Richie doesn’t look away from him, not when he apologizes for the broken glass, not when he asks for extra napkins, not when he picks the strawberry off his plate to push past his lips, syrup slipping down his fingers, grinning wildly when he notices Eddie watching him sucking the web between his thumb and pointer. He stares at him until they’re alone at their table again and the staring has stopped, except for sneaky glances, maybe a photo or two, as someone in the back of the restaurant asks, a little too loudly, _Is that Richie Tozier?_

“I love you too,” Richie says finally, blinking for what seems like the first time since they kissed. “If it wasn’t obvious.”

Eddie clears his throat, trying to stop smiling, cheek aching. “It wasn’t. You should have said something.”

“You should have said something,” he says back, childish.

“I tried,” Eddie says, scowling. “And you called me fucking _buddy_. Buddy. If you ever call me buddy again I’ll fucking gut you.”

Richie blinks, six times, not as much as on the couch that day. “ _Oh_. That was you trying to tell me?”
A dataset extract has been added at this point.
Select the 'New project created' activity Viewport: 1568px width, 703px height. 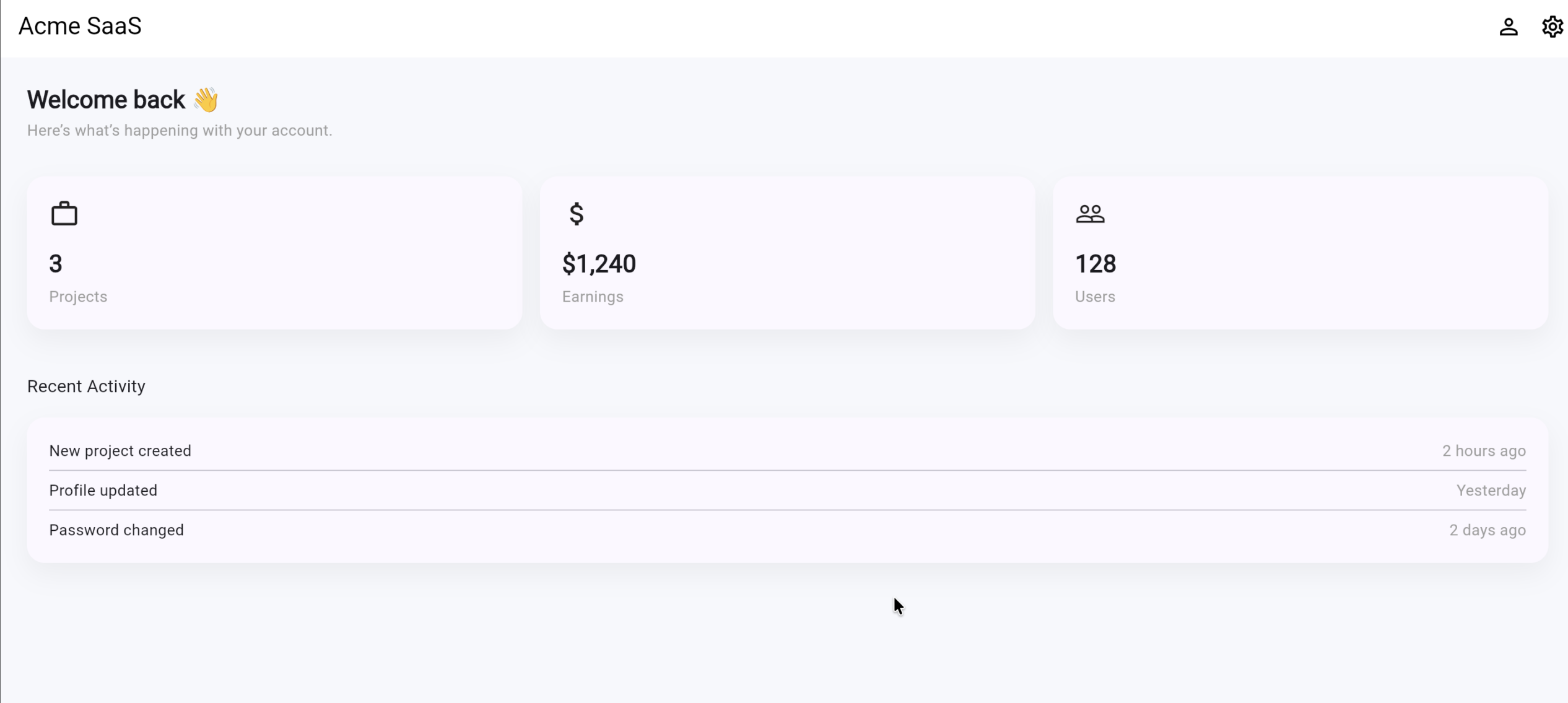click(x=120, y=451)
“ _Yes_ ,” he hisses. “You fucking moron.”

Richie laughs, loudly, drawing attention to them again, and a hot flush crawls up Eddie’s neck but he doesn’t stop him. He loves that sound. He hopes he will be able to listen to it for a long, long time.

Richie smiles at him, his laugh still in the air. “Well, I love you, honey. I have all along.”

“Were you ever going to tell me?” Eddie asks, shovelling eggs into his mouth now, too quickly, thinking about the subway ride home and how he could press close against Richie’s chest this time no matter how full it was.

Richie shrugs easily. “I didn’t want you to leave.”

That, Eddie thinks, he can understand.